Of all the comic publishers that I’ve worked with that have suffered through a case of the financial shorts, it was never as ugly as it was at Now. I begged people to get them to letter or ink pages knowing full well they weren’t going to get paid for their work. I never knew if Tony flaked because of lack of money or if he had other reasons.

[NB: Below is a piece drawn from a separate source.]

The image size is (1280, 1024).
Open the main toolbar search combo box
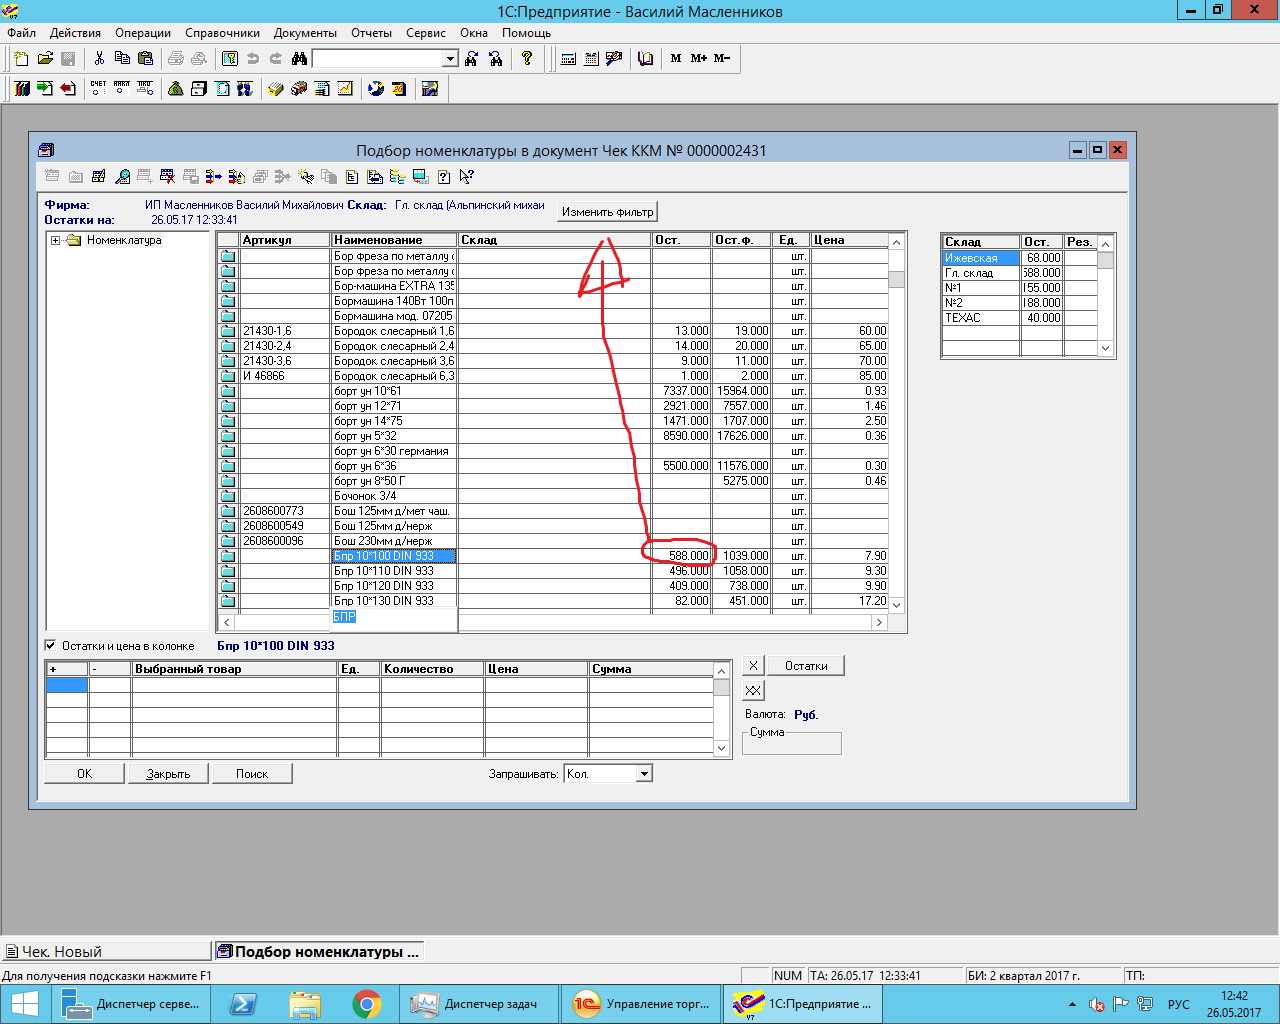(449, 59)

A fan favorite issue came from Tony Akin’s tardiness. It was the Talking Eds issue. The issue was way-late and Paul and I had to fly to New York for a signing with Jim Higgins at Jim Hanley’s Universe. I came up with the notion that Tony would only have to draw five or six full page splashes, and then the remainder of the pages would be 9-panel grids that would be little more than talking heads. We would use the same heads, flipped and flopped and reversed and enlarged on the copier, and then I would write a script that would pull it all together. I know we started in a jail cell with two fellows named Ed who were talking about something that had happened, but I don’t remember what the issue was really about. That’s probably for the best. The capper was us not having a cover, so I typed up a note to Paul Mounts explaining that I wanted exactly what I described in the note that followed to be on the cover to that issue. The gag was that we printed the note from me to Paul on the cover, instead of a rendering of what I described. Funny stuff. I think the cover was yellow, with lettering that started, “Dear Paul, Here is an exact description of what I want to be on this cover of Rust. Follow my directions to a ‘T’ and put exactly this on the cover. I want to see Scott Baker in a bathing suit sitting in a public swimming pool…” But of course there was no drawing of Scott Baker, only the note that I had written to Paul Mounts, which is what I said was exactly what I wanted on the cover.

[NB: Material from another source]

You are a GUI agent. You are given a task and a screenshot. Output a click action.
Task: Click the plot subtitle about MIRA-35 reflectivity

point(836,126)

Things got really weird when Now snagged the rights to do a Terminator comic book. This was well before T2. Somehow the notion came up that if Tony Akins worked in house, in the Now offices, that he would get more work done. We got him a drawing a table and a chair and a tape dispenser and all that, and even so I only saw him there one or two times tops.
I was mad as a wet hen. Maybe madder. He kept promising and kept not showing up. One day I found a stack of cassette mix tapes that he had brought in on his first or second visit. On one of the days that Tony was a no-show I flipped out and started snapping them in half like they were Pop-Tarts. To this day I’m ashamed of what I did. I have never been more frustrated with anyone in my life, but that was still no excuse for my behavior.

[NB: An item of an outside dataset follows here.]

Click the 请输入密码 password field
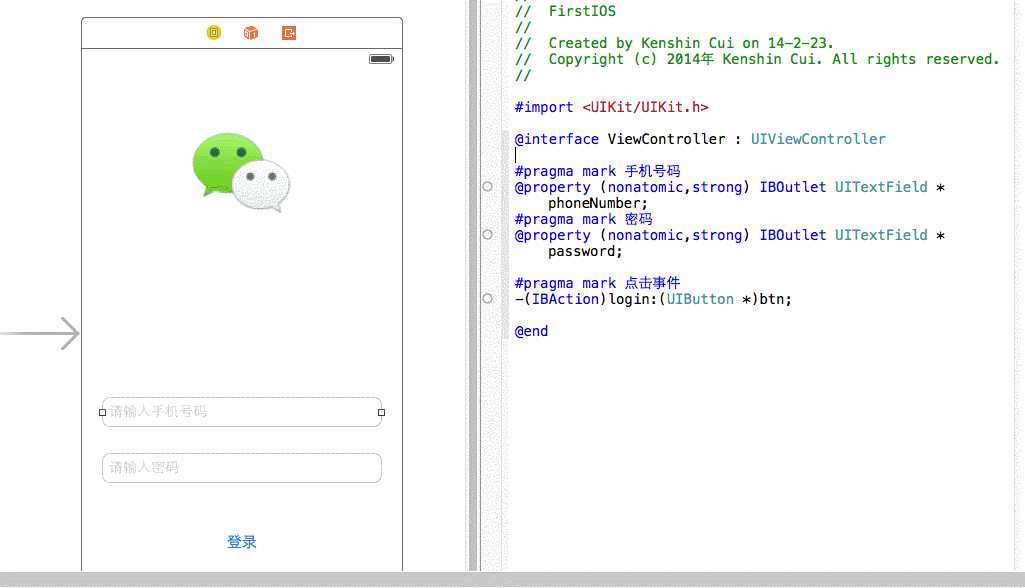 [x=242, y=467]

Working with Tony Akins on Rust and on the Terminator comic was a standout for me.
If they ever get this whole time travel thing figured out I’d like to go back to that time and tell my self to take more time scripting the pages before getting them off to be lettered in such a hurry. I would give up a lot to be able to go back and script those pages with the attention they deserved. I was writing a bunch of plots and scripts and stuff, most of it on the fly, but that’s no excuse. My run on Rust was fun, the issues generated a lot of fan mail, but I have trouble reading them. The scripts should have been up to the standards of the artwork, no matter how late it was.
Another problem concerns the inker of most of Tony's issues, Jim Brozman. Damn that kid was dedicated. He worked for months without seeing a single penny. He wasn't the most talented inker on the planet, but I have to give him massive props for delivering art fast and when it was needed when no other talent would return my telephone calls.
I’ve got a couple of projects that I’m currently working on that are horribly overdue, and that I just can’t get a handle on, and a thought crossed my mind the other day that maybe I’m being plagued by my personal demons. And sure enough,therethey are. Well, Tony Akins overcame his so I guess I can do a little ass kicking of my own.